Prompt a
Could you set down the stretch of the transfer pricing article from "In 2017, while" through "arm’s length principle.", word for word?
::: Document text
Determening the potential risks of transfer pricing for exporters in the agro-industrial complex (AIC)

Contents

  1. Difficulties of Using the Prices of World Exchanges for the Ukrainian Market
  2. Orientation to Stock Exchange Quotations and Adjustments
  3. What Does the SFS Advise?
  4. Does the Taxpayer Have the Right to Use Another Method?
  5. Separately on Forwards and Futures

The Devil Is in the Detail

In 2017, while reporting to the State Fiscal Service of Ukraine (SFS) about controlled transactions, representatives of the agricultural sector were supposed to use (for the first time) the list of goods with stock exchange quotation and the list of world commodity exchanges in order to determine the conformity of conditions of controlled transactions with the arm’s length principle.

The above novelties were preceded by two events:

  • August 13, 2015 – The Law No. 609-VIII of July 15, 2015 supplemented Article 39 of the Tax Code of Ukraine (TCU) with Subitem 39.2.1.3, according to which in transactions with goods with stock exchange quotation one needs to apply the comparable uncontrolled price method and use the range of prices for such goods formed on the commodity exchange. The list of goods with stock exchange quotation and the list of world commodity exchanges were to be defined by the Cabinet of Ministers of Ukraine (CMU) by November 13, 2015.
  • September 16, 2016 – The Resolution of the CMU No. 616 of September 8, 2016 determined the List of Goods with Stock Exchange Quotation and World Commodity Exchanges (hereinafter referred to as “the List”).
::::::
::: Material provided
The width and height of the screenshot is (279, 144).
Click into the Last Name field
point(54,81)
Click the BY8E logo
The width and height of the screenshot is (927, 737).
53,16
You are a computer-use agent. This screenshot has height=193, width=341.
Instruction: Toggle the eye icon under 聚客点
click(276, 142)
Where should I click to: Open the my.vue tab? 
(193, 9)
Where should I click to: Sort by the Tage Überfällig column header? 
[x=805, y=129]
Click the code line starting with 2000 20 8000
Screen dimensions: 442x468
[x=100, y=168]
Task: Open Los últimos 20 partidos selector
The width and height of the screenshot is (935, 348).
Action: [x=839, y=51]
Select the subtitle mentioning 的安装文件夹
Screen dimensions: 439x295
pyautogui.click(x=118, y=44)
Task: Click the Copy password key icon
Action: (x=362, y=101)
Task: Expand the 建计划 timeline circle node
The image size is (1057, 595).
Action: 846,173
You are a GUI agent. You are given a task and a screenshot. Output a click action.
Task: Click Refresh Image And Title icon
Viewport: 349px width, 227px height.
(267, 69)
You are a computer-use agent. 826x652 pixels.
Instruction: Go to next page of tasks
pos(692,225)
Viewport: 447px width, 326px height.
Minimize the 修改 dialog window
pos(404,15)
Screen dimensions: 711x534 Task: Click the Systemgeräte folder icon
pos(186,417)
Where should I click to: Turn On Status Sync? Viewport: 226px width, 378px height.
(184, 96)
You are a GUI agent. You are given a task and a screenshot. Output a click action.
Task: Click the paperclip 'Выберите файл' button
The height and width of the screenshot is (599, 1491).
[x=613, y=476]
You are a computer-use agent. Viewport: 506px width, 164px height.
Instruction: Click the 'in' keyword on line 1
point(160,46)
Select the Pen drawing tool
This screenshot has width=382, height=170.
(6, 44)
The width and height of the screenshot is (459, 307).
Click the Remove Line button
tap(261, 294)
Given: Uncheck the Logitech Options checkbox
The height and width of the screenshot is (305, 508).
::::::
Prompt b
Which lines in the entries above contain the string "screenshot"? Gather every one of them, copied in full.

Problem solution a
In 2017, while reporting to the State Fiscal Service of Ukraine (SFS) about controlled transactions, representatives of the agricultural sector were supposed to use (for the first time) the list of goods with stock exchange quotation and the list of world commodity exchanges in order to determine the conformity of conditions of controlled transactions with the arm’s length principle.

Problem solution b
The width and height of the screenshot is (279, 144).
The width and height of the screenshot is (927, 737).
You are a computer-use agent. This screenshot has height=193, width=341.
The width and height of the screenshot is (935, 348).
You are a GUI agent. You are given a task and a screenshot. Output a click action.
You are a GUI agent. You are given a task and a screenshot. Output a click action.
The height and width of the screenshot is (599, 1491).
This screenshot has width=382, height=170.
The width and height of the screenshot is (459, 307).
The height and width of the screenshot is (305, 508).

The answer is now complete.